◆ **What needs to be done**
Once the line holding "Instruction: Click bullet" is found in the entries below, restate it and each line after it word for word, with no pictures.

----

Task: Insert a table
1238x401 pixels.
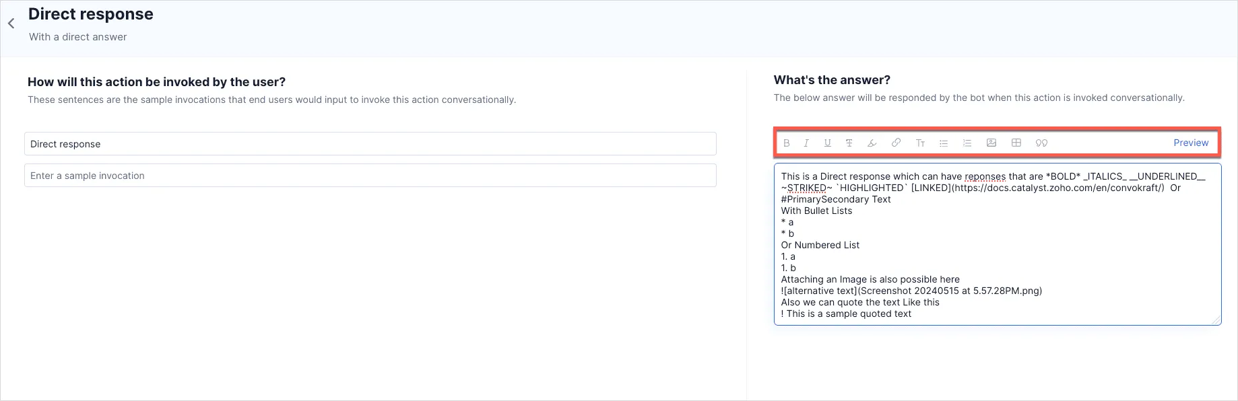Action: (1016, 143)
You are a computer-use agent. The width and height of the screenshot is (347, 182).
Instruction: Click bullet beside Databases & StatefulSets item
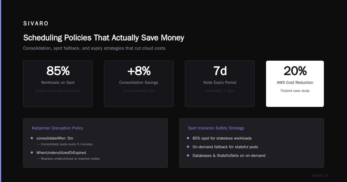coord(188,155)
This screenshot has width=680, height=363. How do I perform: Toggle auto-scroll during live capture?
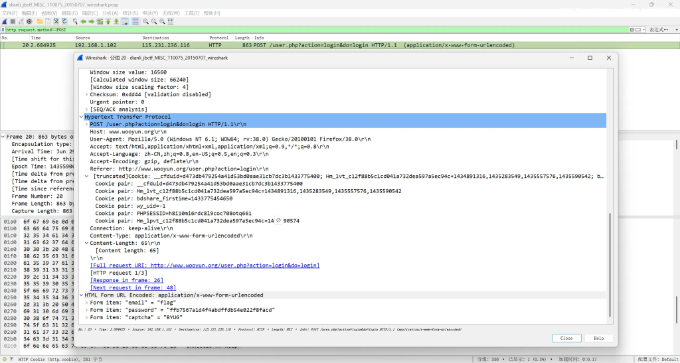(x=125, y=21)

----

◆ **Written response**
Instruction: Click bullet beside Databases & StatefulSets item
coord(188,155)
This screenshot has width=680, height=363. How do I perform: Toggle auto-scroll during live capture?
(x=125, y=21)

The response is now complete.